Human nature is a very telescopic "institution." It delights to dwell on whatever is most distant. Lord Rosse's famous instrument dwindles down to a mere opera glass if you compare it with the mental vision of a restless boy, looking forward to the time when he shall don a tail-coat and a beaver hat. How his young heart swells with pride as he anticipates the day when he shall be his own master, as the phrase is—when he shall be able to stay out after nine o'clock in the evening, and to go home without being subjected to the ignominy of being escorted by a chambermaid! If he be of a particularly sanguine temperament, his wild imagination is rapt in the contemplation of the possibility of one day having his name in the newspapers as secretary of some public meeting, or as having made a vigorous speech at a political caucus where liberty of speech runs out into slander, and sedition is mistaken for patriotism,—or perhaps even of being one day a Common Councilman, or a member of the Great and General Court.
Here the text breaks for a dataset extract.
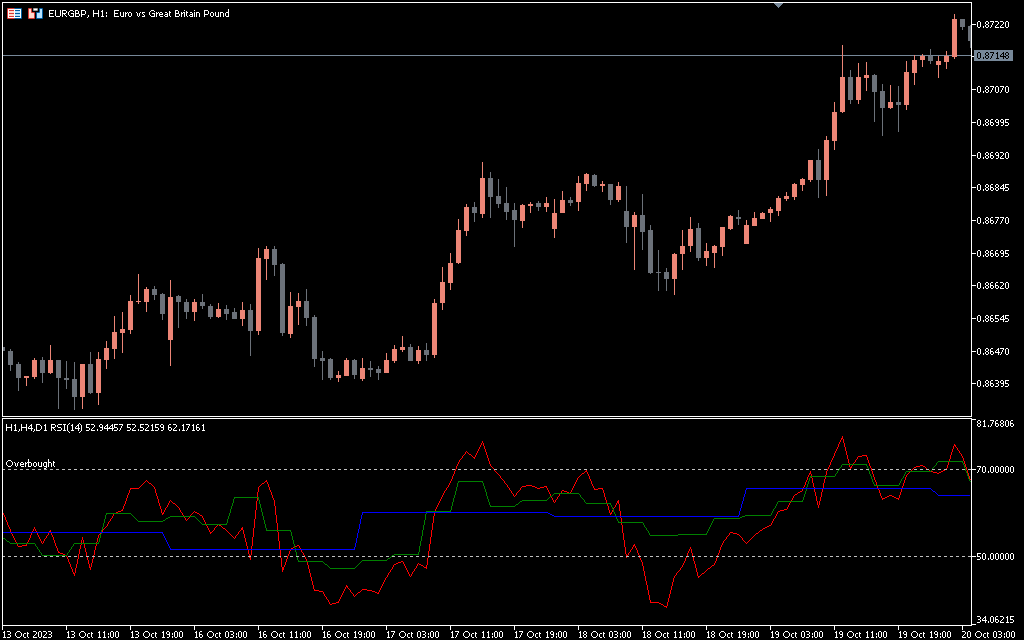Click the 13 Oct 2023 date label
This screenshot has height=640, width=1024.
click(29, 634)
A popular poet of the present day has expressed the same idea in a less prosaic manner:—

"Not rainbow pinions coloured like yon cloud,

The sun's broad banner o'er his western tent,

Can match the bright imaginings of a child

Upon the glories of his coming years:"—

and another bard avers that human blessings are always governing the future, and never the present tense,—or something to that effect. The truth of this nobody will deny who has passed from the boxes of childhood upon the stage of manhood which so charmed his youthful fancy, and finds that the heroes who dazzled him once by their splendid achievements are mere ordinary mortals like himself, whom the blindness or caprice of their fellows has allowed to be dressed in a little brief authority; that the cloud-capped towers and gorgeous palaces he used to gaze on from afar, prove, on a closer inspection, to be mere deceptions of paint and canvas, and that he has only to look behind them to see the rough bricks and mortar of every-day life.